[Dataset excerpts]
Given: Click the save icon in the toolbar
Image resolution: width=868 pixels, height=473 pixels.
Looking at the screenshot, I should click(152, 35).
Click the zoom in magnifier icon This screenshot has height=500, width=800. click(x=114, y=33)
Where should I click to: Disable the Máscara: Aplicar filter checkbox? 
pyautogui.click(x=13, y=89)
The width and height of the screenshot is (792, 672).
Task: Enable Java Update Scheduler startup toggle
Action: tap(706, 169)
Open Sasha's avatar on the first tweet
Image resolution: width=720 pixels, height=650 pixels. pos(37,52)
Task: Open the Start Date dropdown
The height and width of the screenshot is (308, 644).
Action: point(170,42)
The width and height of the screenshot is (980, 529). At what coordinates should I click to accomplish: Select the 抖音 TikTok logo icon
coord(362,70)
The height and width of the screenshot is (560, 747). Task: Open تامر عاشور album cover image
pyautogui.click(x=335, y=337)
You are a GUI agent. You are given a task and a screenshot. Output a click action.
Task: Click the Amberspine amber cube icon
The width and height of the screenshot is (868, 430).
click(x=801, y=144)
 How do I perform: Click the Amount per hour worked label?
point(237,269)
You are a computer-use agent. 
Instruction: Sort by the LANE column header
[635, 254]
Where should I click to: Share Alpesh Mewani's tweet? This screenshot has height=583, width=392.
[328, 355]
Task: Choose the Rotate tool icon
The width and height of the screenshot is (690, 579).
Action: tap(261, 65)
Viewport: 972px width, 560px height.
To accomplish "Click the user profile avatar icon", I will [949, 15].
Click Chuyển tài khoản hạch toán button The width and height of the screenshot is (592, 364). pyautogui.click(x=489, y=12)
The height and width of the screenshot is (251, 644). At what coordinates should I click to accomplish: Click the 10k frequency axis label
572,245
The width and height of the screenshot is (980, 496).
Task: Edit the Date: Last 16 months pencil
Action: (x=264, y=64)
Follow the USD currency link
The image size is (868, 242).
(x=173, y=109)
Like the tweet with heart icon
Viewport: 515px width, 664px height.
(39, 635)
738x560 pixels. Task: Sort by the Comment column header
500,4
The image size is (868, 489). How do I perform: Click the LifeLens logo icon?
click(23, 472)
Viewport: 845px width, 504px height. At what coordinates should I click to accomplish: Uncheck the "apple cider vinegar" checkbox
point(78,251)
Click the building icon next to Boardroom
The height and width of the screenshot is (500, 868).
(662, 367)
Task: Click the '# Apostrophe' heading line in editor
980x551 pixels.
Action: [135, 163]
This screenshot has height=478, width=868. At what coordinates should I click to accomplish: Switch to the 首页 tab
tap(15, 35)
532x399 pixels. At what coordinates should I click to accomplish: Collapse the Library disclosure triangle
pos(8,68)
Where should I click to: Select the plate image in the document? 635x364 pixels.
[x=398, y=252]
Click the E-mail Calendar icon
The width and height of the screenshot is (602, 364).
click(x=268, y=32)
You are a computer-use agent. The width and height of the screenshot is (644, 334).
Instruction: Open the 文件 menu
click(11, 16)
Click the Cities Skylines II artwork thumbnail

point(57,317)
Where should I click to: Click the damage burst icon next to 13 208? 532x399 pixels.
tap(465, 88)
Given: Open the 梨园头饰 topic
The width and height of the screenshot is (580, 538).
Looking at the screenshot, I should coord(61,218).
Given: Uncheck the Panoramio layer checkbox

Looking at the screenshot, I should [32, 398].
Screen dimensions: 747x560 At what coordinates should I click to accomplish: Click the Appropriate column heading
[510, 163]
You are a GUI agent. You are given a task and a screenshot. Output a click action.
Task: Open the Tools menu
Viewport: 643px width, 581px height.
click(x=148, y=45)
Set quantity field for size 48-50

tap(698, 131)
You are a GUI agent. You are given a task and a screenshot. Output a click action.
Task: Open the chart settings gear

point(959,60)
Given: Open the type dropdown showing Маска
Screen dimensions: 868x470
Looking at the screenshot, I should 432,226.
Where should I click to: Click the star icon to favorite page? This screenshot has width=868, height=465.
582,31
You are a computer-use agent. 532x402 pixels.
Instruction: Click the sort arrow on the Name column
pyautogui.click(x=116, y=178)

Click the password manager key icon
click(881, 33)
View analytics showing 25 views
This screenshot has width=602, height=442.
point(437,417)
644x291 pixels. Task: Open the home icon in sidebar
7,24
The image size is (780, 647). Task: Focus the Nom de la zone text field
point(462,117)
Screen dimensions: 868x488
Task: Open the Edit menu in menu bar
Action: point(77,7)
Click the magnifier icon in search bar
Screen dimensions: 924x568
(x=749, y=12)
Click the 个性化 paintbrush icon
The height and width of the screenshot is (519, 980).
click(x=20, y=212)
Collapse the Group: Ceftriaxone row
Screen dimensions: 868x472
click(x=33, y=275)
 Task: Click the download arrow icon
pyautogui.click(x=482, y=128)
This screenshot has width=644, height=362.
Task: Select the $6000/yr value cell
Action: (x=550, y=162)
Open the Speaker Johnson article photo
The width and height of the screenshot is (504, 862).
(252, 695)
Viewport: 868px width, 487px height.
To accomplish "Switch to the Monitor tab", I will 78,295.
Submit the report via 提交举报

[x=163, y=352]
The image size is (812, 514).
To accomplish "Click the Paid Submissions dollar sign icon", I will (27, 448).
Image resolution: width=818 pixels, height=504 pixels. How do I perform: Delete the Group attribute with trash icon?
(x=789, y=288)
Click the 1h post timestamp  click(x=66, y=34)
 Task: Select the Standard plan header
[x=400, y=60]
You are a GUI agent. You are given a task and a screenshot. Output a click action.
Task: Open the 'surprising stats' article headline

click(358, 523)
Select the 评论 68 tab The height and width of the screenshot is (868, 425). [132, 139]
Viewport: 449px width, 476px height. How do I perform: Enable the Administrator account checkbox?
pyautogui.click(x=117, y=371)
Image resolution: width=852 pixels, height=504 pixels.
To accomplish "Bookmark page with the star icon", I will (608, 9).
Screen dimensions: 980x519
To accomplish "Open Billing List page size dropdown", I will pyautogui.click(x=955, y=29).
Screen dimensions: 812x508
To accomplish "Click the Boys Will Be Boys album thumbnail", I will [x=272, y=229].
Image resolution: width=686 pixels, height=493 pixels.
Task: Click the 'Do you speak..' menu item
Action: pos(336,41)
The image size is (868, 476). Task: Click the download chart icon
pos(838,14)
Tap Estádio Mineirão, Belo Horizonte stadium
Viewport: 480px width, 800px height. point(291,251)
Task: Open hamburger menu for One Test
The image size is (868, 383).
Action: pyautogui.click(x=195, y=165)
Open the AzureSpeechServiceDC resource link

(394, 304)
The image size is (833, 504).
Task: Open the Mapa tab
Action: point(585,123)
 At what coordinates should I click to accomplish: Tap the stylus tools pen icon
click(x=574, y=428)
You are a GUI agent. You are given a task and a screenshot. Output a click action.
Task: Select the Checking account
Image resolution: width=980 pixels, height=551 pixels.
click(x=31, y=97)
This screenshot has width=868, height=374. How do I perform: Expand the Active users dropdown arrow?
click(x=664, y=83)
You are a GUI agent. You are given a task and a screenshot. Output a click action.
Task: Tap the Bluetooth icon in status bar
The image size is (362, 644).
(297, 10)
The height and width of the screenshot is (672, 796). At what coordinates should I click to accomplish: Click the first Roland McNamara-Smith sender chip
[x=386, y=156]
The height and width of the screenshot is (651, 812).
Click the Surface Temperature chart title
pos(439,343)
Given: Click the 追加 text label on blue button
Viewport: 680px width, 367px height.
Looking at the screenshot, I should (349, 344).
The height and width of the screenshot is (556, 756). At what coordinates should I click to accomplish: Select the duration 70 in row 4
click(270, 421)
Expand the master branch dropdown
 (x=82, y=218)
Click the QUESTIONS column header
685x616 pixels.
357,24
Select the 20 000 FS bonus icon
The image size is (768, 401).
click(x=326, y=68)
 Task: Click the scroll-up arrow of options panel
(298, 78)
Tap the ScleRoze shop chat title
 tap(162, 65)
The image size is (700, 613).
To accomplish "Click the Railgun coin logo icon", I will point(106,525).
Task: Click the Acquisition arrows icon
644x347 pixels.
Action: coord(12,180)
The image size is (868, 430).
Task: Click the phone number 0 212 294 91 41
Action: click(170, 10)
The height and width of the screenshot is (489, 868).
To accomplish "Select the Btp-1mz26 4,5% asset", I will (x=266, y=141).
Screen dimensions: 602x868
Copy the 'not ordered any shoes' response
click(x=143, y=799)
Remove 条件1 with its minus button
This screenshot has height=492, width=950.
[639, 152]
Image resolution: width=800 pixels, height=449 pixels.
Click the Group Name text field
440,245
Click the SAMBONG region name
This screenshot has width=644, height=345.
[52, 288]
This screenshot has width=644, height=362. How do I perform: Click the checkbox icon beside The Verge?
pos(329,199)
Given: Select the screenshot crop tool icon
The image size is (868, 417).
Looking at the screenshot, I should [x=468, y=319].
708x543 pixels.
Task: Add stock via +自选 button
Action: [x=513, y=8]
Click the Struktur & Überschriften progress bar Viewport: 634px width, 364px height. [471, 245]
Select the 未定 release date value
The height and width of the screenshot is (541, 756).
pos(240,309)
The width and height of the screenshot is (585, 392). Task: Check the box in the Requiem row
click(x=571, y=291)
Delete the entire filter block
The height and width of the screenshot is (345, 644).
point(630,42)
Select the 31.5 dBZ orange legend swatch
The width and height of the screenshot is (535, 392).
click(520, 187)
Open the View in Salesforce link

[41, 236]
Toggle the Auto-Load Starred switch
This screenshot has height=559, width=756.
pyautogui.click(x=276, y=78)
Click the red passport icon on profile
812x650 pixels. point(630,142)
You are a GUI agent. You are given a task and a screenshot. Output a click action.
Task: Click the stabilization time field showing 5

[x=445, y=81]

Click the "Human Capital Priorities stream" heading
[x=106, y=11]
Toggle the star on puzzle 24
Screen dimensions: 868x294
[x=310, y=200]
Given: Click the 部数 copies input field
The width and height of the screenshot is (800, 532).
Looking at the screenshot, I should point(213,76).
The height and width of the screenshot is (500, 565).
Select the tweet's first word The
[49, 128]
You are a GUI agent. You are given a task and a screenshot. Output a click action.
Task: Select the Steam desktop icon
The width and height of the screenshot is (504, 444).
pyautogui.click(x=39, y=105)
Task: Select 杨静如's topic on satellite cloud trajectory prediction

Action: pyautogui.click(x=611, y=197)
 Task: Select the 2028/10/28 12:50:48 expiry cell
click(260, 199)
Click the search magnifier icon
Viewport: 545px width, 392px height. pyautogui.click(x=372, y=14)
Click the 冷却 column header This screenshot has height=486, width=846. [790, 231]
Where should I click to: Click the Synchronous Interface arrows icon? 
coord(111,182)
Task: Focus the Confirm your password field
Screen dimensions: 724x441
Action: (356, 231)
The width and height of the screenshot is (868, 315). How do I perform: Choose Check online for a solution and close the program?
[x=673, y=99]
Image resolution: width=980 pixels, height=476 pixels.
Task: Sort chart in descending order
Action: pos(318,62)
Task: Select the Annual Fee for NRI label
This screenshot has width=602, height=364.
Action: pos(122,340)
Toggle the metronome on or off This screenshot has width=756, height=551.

● Task goal: Give back only the lines from the one containing "Task: Select the Annual Fee for NRI label" through the final line of the entries above, exactly as written, both included.

● Result below:
Task: Select the Annual Fee for NRI label
This screenshot has width=602, height=364.
Action: pos(122,340)
Toggle the metronome on or off This screenshot has width=756, height=551.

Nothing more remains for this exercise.